Statistik Teil 2

Januar bis Mai 2003: Mehr Rohöl importiert

Von Januar bis Mai haben sich die Rohöleinfuhren gegenüber dem gleichen Vorjahreszeitraum um 3,6 Prozent von 43,1 auf 44,6 Millionen Tonnen erhöht. Die deutsche Rohölrechnung für diesen Zeitraum fiel mit 8,9 Milliarden Euro um 1,027 Milliarden Euro höher aus als ein Jahr zuvor. Die Tonne Importrohöl kostete mit 199,91 Euro im Schnitt neun Prozent mehr als im Vorjahr (183,35 Euro).

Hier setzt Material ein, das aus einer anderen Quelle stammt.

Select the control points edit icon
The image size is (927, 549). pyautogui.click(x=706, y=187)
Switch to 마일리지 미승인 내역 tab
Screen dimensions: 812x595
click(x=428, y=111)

Stromzähler© Gina Sanders / Fotolia.com

Im Mai 2003 wurden nach vorläufigen Berechnungen des Bundesamtes für Wirtschaft und Ausfuhrkontrolle (BAFA) 9,1 Millionen Tonnen Rohöl nach Deutschland eingeführt. Das waren 8,5 Prozent mehr als ein Jahr zuvor (8,4 Millionen Tonnen). Der Durchschnittspreis für die Tonne Rohöl sank im Jahresvergleich im Mai auf 164,22 Euro. Er lag damit um 16,7 Prozent unter dem Niveau des entsprechenden Vorjahresmonats (197,16 Euro). Die deutsche Rohölrechnung belief sich somit im Mai auf 1,5 Milliarden Euro und lag damit um 158 Millionen Euro niedriger als im Vorjahreszeitraum.

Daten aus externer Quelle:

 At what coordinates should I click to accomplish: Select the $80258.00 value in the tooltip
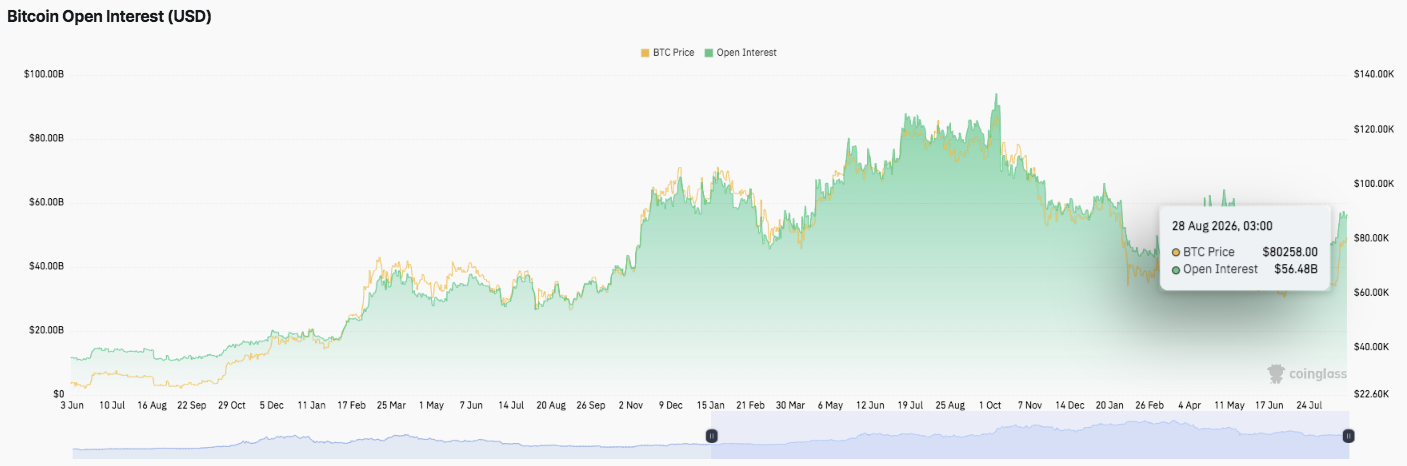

Im Januar bis Mai dieses Jahres haben sich die Rohöleinfuhren gegenüber dem gleichen Vorjahreszeitraum um 3,6 Prozent von 43,1 auf 44,6 Millionen Tonnen erhöht. Die deutsche Rohölrechnung für diesen Zeitraum fiel mit 8,9 Milliarden Euro um 1,027 Milliarden Euro höher aus als ein Jahr zuvor. Im Berichtszeitraum lag der Grenzübergangspreis für die Tonne Importrohöl mit 199,91 Euro im Schnitt um neun Prozent höher als im Vorjahr (183,35 Euro).

Die fünf wichtigsten von insgesamt 25 Lieferländern waren 2003 bislang Russische Föderation (13,8 Millionen Tonnen), Norwegen (9,2 Millionen Tonnen), Großbritannien (5,0 Millionen Tonnen), Libyen (3,4 Millionen Tonnen) und Kasachstan (3,0 Millionen Tonnen). 31,8 Prozent der gesamten Rohöleinfuhren stammten im Berichtszeitraum aus britischen und norwegischen Nordseeölquellen, 18,9 Prozent wurden aus OPEC-Mitgliedsländern importiert.